The royal commission has already changed our country. It has brought some relief to thousands of survivors. It has unveiled crimes that had been ignored or actively covered up. It was announced by Julia Gillard when she was prime minister, and will be an indelible part of her legacy. The commission itself, and in particular the commissioner Peter McClellan, have given great service to our country. And as has been widely acknowledged, the survivors themselves deserve by far the most praise for their bravery. “Bravery” is a word we often hear, but in this case it is the right one.
It is obvious to say and must be said: much of the work of royal commissions begins when they are over. Malcolm Turnbull must make the implementation of its recommendations a priority, as must the leaders who succeed him in decades to come. So must the premiers and chief ministers. So must the leaders of every institution. And it is up to all of us to make sure they do. Our instinct to look away must be overcome, not just this week, but every week.

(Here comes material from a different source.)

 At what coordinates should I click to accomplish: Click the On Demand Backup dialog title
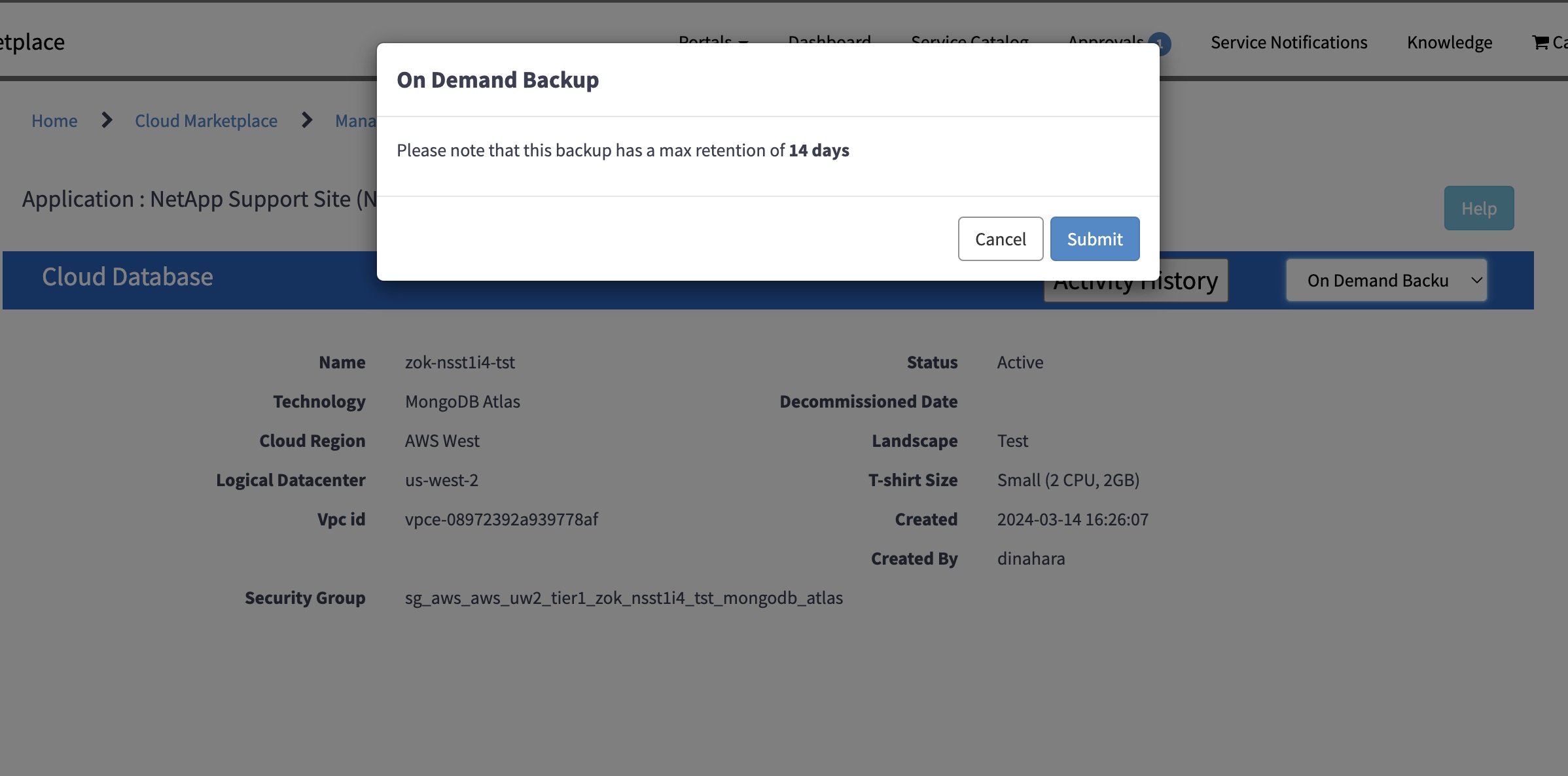(497, 79)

And Kelly is right. Turnbull and his successors will have to make some hard decisions and enforce them. We, as the people that elect the government cannot afford to look away either. Does Turnbull have the power within the Coalition to force unpopular decisions through his party room?
The sad thing is that a lot of Turnbull’s issues are due to his own handiwork. In addition to the list provided by Simon Crocker, which includes the obvious such as Tony Abbott, the NBN, Cory Bernardi, climate policy, energy policy, same sex marriage and ‘freedom of speech’, internal dissent from various ‘notable parties’, the environment and Andrew Bolt, you could add the future of refugees held in Australian controlled ‘detention centres’ on Manus Island and Nauru, Royal Commission into Institutional Abuse recommendations, apparent double standards over political donations (if Dastyari had to resign from Parliament, why doesn’t Cormann for example) and the tin ears in his party room.

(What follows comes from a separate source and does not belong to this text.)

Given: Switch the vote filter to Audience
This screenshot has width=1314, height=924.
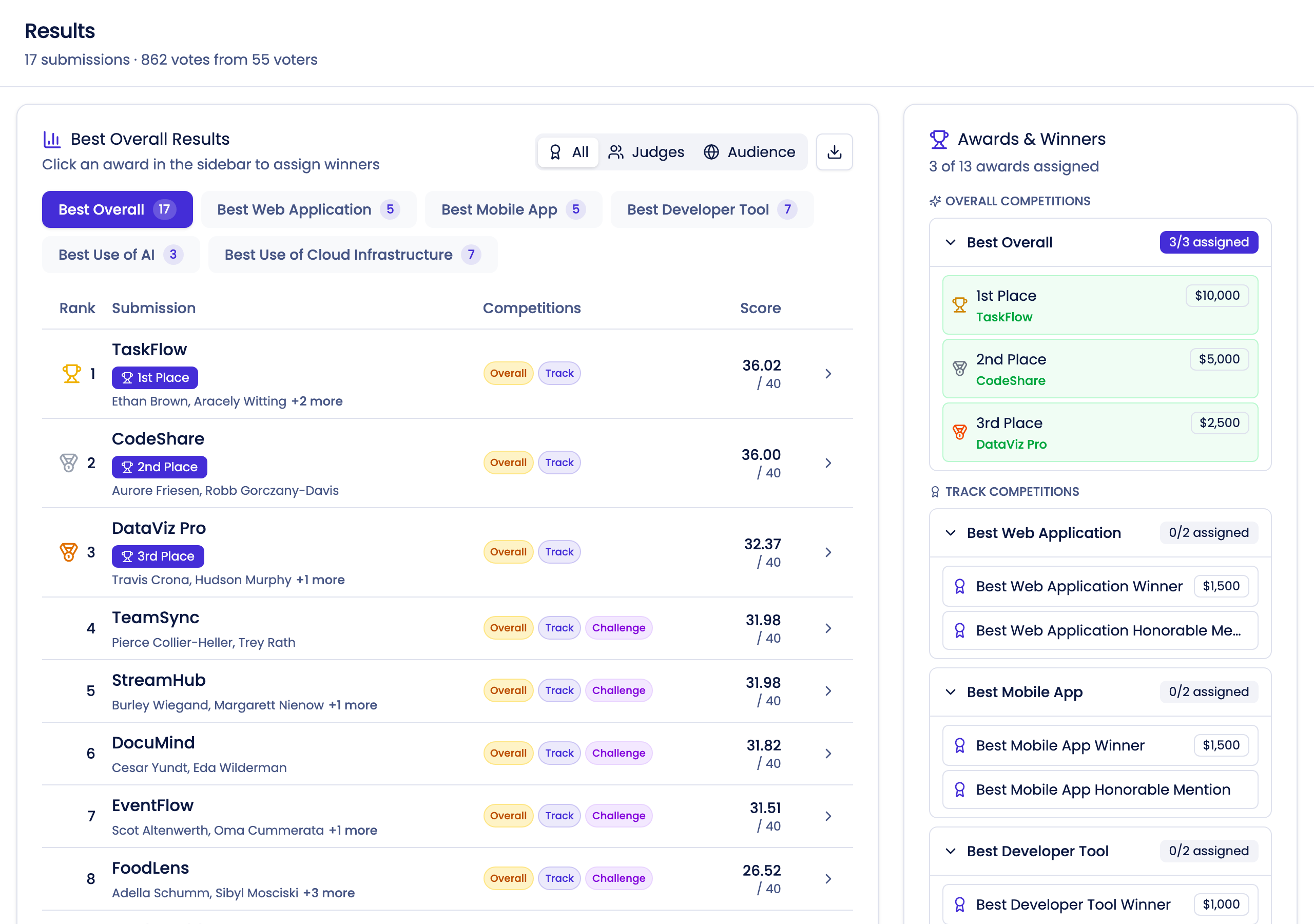Looking at the screenshot, I should (749, 152).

The fact is that Turnbull’s been putting off the big issues for so long, most of us have lost faith. His frequent over-reaching and hyperbole doesn’t promote his words as something that we can count on. Most of his policies are like focaccia and prosciutto, they sound exotic initially, but the reality is that they are pretty average leaving the consumer asking for more.
Look at the NEG – Turnbull can spruik it as much as he wants, but the State Premiers have the power (pun intended) to do something. The trumpeted same sex marriage survey cost us $122 million, the subject had been covered by numerous opinion polls and Turnbull apparently just went with the flow, allowing others to organise and mobilise. While Turnbull has the job of implementing the recommendations for the Royal Commission into Institutional Abuse, Gillard rightly gets the credit for starting the process.
So, while we can always hope that Turnbull can demonstrate his focaccia and prosciutto option as worthy of consideration, really it is a bread roll and cold meat in a world that is constantly changing. Most are looking for ‘the next big thing’, not a variation on an old theme. Ad Astra suggested Turnbull is selling us a pup
in June 2016. Not much has changed since.